Punto de Vista / Nicolás Dávila Peralta
Es preocupante que ante la medida principal tomada para contener el avance de la pandemia provocada por el virus Covid-19, el mantenerse en casa, se hayan incrementado los casos de violencia familiar, principalmente del marido o novio contra la mujer, esposa, novia, hija.
Esta actitud muestra la existencia, sobre todo en los estratos de mayor pobreza o deficiente educación, donde se mantiene el principio de la desigualdad entre el hombre y la mujer, que se refleja, en muchos casos, en la conciencia de que la mujer es totalmente dependiente del hombre.
En la violencia familiar hay, por tanto, un sentido de superioridad que asume el hombre frente a la mujer; pero también el sentido de sumisión que muchas mujeres aceptan frente a su pareja.
Esta situación no es casual, es fruto de una herencia cultural que se remonta casi a los inicios de la sociedad.
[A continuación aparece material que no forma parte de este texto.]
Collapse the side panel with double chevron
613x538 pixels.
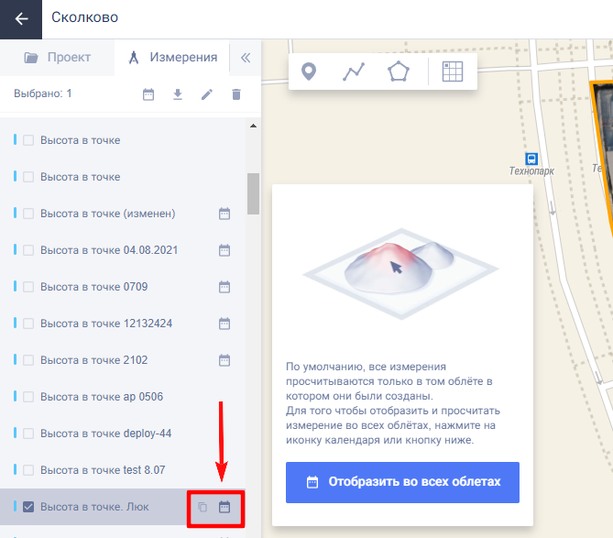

Las culturas antiguas ya registraban en sus tradiciones, costumbres y leyes, la sumisión de la mujer; la misma cultura judaica, de la cual es heredera el cristianismo, establece esta sumisión que llega al grado de considerar a la mujer casada como propiedad del marido; así en el libro del Éxodo 20: 17, se ordena: “No codiciarás la casa de tu prójimo, ni codiciarás la mujer de tu prójimo, ni su siervo, ni su sierva, ni su buey, ni su asno, ni nada que sea de tu prójimo”.
En México, desde la época prehispánica fue también así. Aún hoy, hay pueblos originarios que mantienen esa desigualdad entre hombre y mujer.
Esto se mantuvo en la época colonial y continúa hasta nuestros días, sobre todo en el medio rural.
Sin embargo, la explicación histórica de este trato desigual no justifica la inequidad entre el hombre y la mujer, y esto por una sola razón: el hecho de ser humano.
El carácter de humano trae consigo la igualdad de derechos y obligaciones. Cada género tiene sus propias características, es cierto, pero éstas no marcan desigualdad alguna; por el contrario, indican la situación de igualdad en dignidad, complementariedad y, por lo tanto, en derechos y no solo jurídicos, sino humanos.
La mujer, a lo largo de la historia, ha demostrado sus capacidades en todos los campos del saber y del hacer, cuando se ha roto la cadena irracional de la sumisión. Algunos ejemplos son: en la edad antigua, Hipatia, mujer de Alejandría, filósofa, matemática y astrónoma; Marie-Sophie Germain, matemática francesa del siglo XVIII; y la científica Marie Curie, tan solo como tres ejemplos.
En nuestra patria, Sor Juana Inés de la Cruz, contra la corriente de su tiempo, destacó en las letras. En la lucha por la independencia están las figuras de Josefa Ortiz de Domínguez y Leona Vicario, entre otras; en tanto que abundan los testimonios orales, gráficos y hasta musicales, de las mujeres que participaron en la lucha revolucionaria.
Así pues, la equidad de género, como uno de los derechos humanos a respetar y defender va más allá de la caballerosidad y la cortesía. Equidad de género significa respeto a la diversidad, igualdad de oportunidades, reconocimiento a las capacidades personales; y esto, en todos los campos de la vida humana.
En la familia, a pesar de lo que todavía señalen algunos ritos religiosos o laicos (matrimonio eclesiástico, matrimonio civil), no hay o no debe haber un hombre que manda y una mujer que obedece, sino una pareja que se complementa en sus cualidades, sentimientos y decisiones. El “si me dejas te vas a morir de hambre” solo refleja un complejo de inferioridad y la infravaloración de la pareja.
En la política, es un error sustentar la equidad en la paridad de porcentajes para acceder a puestos de elección popular; esto no es cuestión de un 50-50, sino del reconocimiento y respeto de las capacidades políticas de la mujer, de modo que los porcentajes pueden variar, pero el respeto a las capacidades políticas de la mujer debe quedad incólume. No se trata de conceder cuotas de poder, sino de respetar la equidad de género.
Todavía hay un camino largo que recorrer para lograr que la sociedad asuma como lo que es: un derecho humano, la equidad de género; y en este camino, la educación en familia y la escuela ocupa un lugar relevante. En la familia, porque es ahí donde el niño y la niña viven como primera experiencia la equidad o la desigualdad, el respeto o la agresión. En la escuela, porque es el lugar donde se enseñan, o deberían enseñarse, los derechos humanos y la forma de respetarlos.
Falta mucho por hacer, pero existe la convicción de que las próximas generaciones lograrán el respeto a la diversidad y a la equidad de género como un derecho humano y, por tanto, irrenunciable.